**EXERCISE OBJECTIVE**
Excluding pictures, give the entries again exactly as they appear.

MATERIAL FOR THIS TASK START

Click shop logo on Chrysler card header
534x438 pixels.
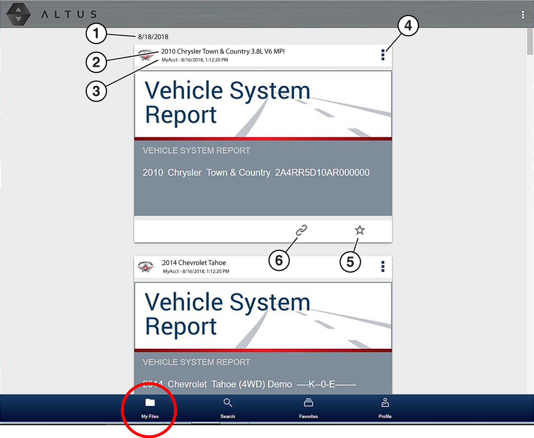(146, 55)
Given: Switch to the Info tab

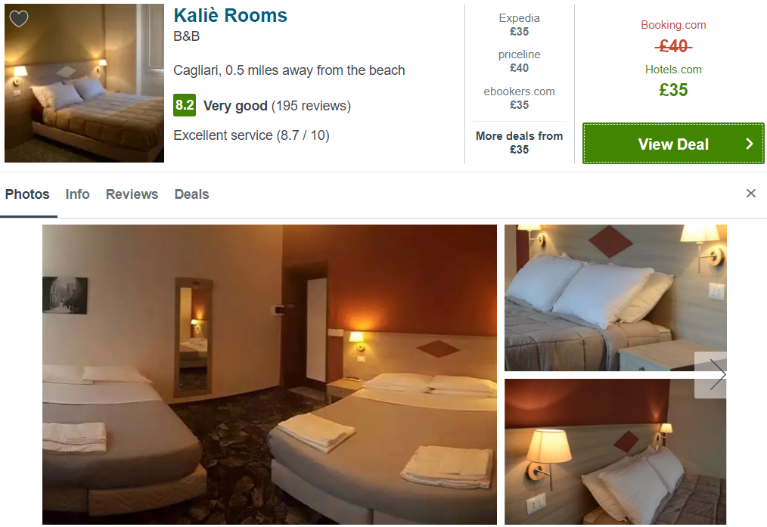Looking at the screenshot, I should coord(77,194).
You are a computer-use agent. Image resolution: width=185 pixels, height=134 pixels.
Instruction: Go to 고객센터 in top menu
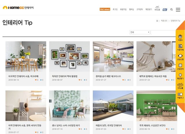(140, 9)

MATERIAL FOR THIS TASK END

**ANSWER FOR THIS EXERCISE**
Click shop logo on Chrysler card header
534x438 pixels.
(146, 55)
Given: Switch to the Info tab

Looking at the screenshot, I should coord(77,194).
You are a computer-use agent. Image resolution: width=185 pixels, height=134 pixels.
Instruction: Go to 고객센터 in top menu
(140, 9)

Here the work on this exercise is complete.